Among the dead was Muhammad Khamis Duda, spokesman for the Zamzam IDP camp near El Fasher, who documented the siege for months, sending voice messages to international media until his death. He survived an attack on the camp by the RSF in April, during which hundreds of people were massacred. But he still refused to leave, determined to stay and help others.
“The current situation in El-Fasher is very horrible,” Duda said in one of his last messages to NPR before his death.
RSF tightens its grip on Darfur
The RSF and allied Arab militias – descendants of the famous Janjaweed – now control all of Darfur, a vast western region already marked by decades of ethnic violence.
Videos circulating online, which NPR has not independently verified, appear to show RSF fighters killing hospital patients and civilians while shouting racist slurs.
Sudanese analyst Kholood Khair argues that the violence is not only a continuation of the civil war – but also genocide.
“The genocide that we witnessed twenty years ago continues,” she said.
Evidence of massacres from space
Satellite images reviewed by Yale University’s Humanitarian Research Lab show mass graves and signs of house-to-house killings in El-Fasher.
Lab director Nathaniel Raymond says his team is tracking atrocities in real time.
“Every day, my team and I witness the destruction of El-Fasher from space. No one can say they didn’t know.”
The RSF has been accused of war crimes throughout Sudan’s two-year conflict and is believed to be supported by the United Arab Emirates – a key US ally – although the latter denies any involvement.
Emi Mahmoud, a Sudanese-American activist and strategic director of the Humanitarian Network for Displaced Persons, herself from Darfur, says the world’s inaction is catastrophic.
“This is our moment in Srebrenica. Just like the siege of Sarajevo, which took place in full view of the world, El-Fasher is being destroyed in front of everyone’s eyes. If no one intervenes, there will be no one left to save,” Mahmoud told NPR. Morning edition.
A humanitarian collapse occurs
The UN’s International Organization for Migration says more than 26,000 people have fled El-Fasher since the weekend fall. Many arrive in the neighboring village of Tawila., where mothers of infants, malnourished children and the elderly seek help.
Doctors Without Borders says it has treated hundreds of injured civilians, while aid workers face “extraordinary danger” to reach those in need.
In El Fasher, videos published by RSF show fighters carrying out executions, while advocacy groups warn of massacres across the city. The UN says 1,350 people were killed there even before the city fell earlier this month.

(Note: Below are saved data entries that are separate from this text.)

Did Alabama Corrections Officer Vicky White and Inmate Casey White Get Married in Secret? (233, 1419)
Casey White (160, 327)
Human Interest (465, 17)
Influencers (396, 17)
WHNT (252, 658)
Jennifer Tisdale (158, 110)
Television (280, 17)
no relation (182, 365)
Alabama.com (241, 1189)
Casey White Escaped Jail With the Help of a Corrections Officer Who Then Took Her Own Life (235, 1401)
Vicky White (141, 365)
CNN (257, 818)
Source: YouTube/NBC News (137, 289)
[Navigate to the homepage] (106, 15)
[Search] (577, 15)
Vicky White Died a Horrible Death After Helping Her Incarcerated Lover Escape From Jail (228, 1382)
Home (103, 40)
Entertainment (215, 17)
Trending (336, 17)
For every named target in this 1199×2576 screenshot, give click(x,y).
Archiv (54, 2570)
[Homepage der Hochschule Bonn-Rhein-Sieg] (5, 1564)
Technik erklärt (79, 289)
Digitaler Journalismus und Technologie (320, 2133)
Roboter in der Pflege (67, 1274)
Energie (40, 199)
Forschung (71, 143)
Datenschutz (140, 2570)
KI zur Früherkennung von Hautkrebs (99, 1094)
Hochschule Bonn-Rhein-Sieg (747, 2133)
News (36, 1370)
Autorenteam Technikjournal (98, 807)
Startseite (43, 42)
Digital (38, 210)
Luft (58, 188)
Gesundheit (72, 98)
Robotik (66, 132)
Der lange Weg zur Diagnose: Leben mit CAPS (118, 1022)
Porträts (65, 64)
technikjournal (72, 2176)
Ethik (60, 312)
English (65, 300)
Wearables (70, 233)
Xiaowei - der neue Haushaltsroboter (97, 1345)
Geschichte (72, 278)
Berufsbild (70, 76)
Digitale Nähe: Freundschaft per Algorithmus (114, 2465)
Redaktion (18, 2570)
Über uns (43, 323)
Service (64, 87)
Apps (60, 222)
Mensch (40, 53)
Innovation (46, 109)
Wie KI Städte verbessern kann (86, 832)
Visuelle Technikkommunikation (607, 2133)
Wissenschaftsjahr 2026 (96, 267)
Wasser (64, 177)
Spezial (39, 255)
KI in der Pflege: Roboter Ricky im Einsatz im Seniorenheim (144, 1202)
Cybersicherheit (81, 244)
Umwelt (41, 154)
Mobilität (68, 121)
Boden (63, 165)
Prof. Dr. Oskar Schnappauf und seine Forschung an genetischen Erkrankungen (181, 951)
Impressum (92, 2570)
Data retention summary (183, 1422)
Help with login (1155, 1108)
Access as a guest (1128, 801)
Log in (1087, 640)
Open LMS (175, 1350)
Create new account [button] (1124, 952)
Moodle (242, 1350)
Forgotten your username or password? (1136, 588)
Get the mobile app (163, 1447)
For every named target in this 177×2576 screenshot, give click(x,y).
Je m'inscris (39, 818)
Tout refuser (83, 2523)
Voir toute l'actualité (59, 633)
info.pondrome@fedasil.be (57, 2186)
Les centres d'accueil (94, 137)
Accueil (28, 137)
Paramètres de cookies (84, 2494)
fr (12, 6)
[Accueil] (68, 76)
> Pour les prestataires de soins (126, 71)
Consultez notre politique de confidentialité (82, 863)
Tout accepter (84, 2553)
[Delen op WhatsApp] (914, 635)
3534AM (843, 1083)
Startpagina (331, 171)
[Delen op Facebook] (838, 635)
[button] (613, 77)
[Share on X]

The World Health Organization says that more than 460 patients and their companions were killed at the Saudi maternity hospital in El-Fasher. The WHO said it was “dismayed” and reminded all parties that patients and health workers are protected by international law.
What comes next
The war over who controls this resource-rich country, located at the crossroads of the Sahel, the Horn of Africa and the Red Sea, has killed tens of thousands of people. It also displaced 14 million people. Both sides of the conflict have been accused of committing atrocities.
With El-Fasher under RSF control, analysts warn that the group is now in a position to dominate a third of Sudan, strengthening its claims to power and deepening the country’s fragmentation.
The capture of El-Fasher will only give it more weight, believes Cameron Hudson, former special envoy to Sudan and analyst at the Center for Strategic and International Studies in Washington.
“This RSF victory allows them to consolidate their total control over a third of the country, i.e. all of Darfur. This will strengthen their claims to be a government and give them more weight at the negotiating table.”
At the same time, the RSF appears determined to pursue a scorched earth policy in El-Fasher, with the true scale of the atrocities likely to become clear only in the coming weeks.